-- Source records --

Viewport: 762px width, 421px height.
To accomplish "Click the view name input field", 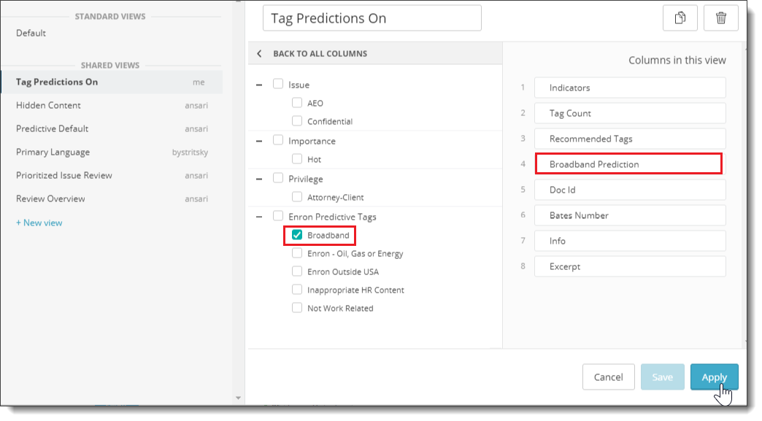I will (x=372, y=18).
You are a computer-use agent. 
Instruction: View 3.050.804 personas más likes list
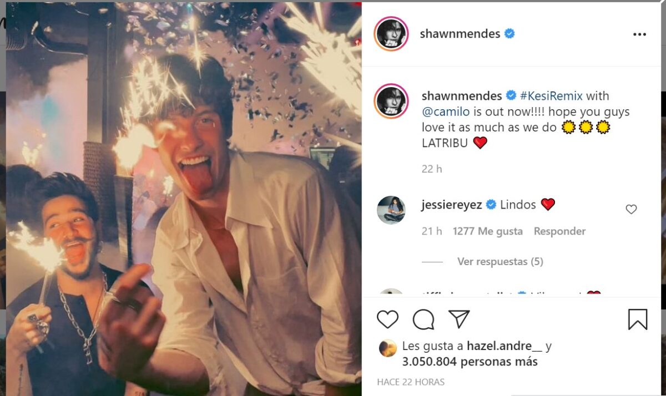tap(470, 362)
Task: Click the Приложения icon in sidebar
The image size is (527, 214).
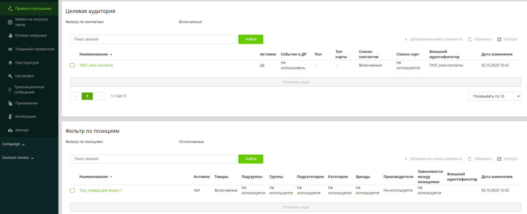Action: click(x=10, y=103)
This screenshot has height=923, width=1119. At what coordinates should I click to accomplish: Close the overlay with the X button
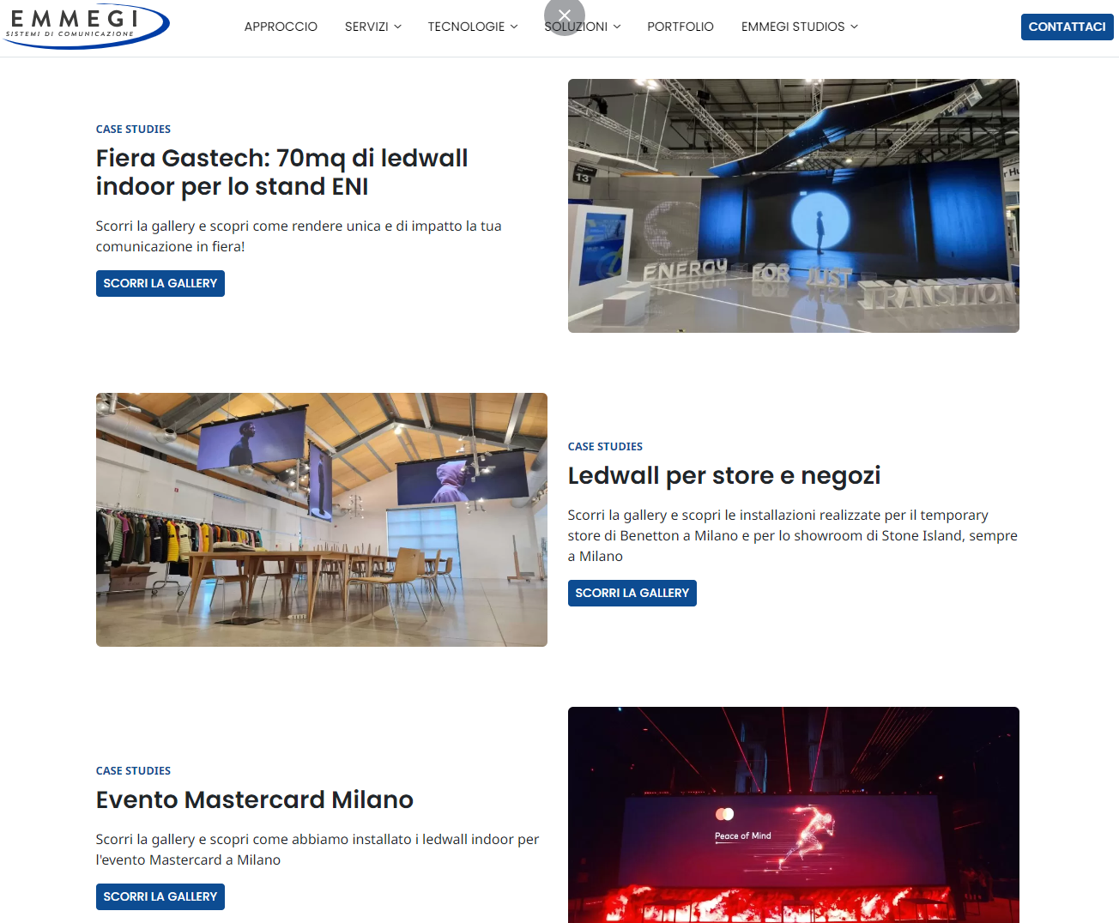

-- ACTIVITY --
Bring together every line in the entries that holds the string "width".

-- ANSWER SPACE --
Viewport: 762px width, 421px height.
This screenshot has height=923, width=1119. At what coordinates should I click to accomplish: Close the overlay with the X button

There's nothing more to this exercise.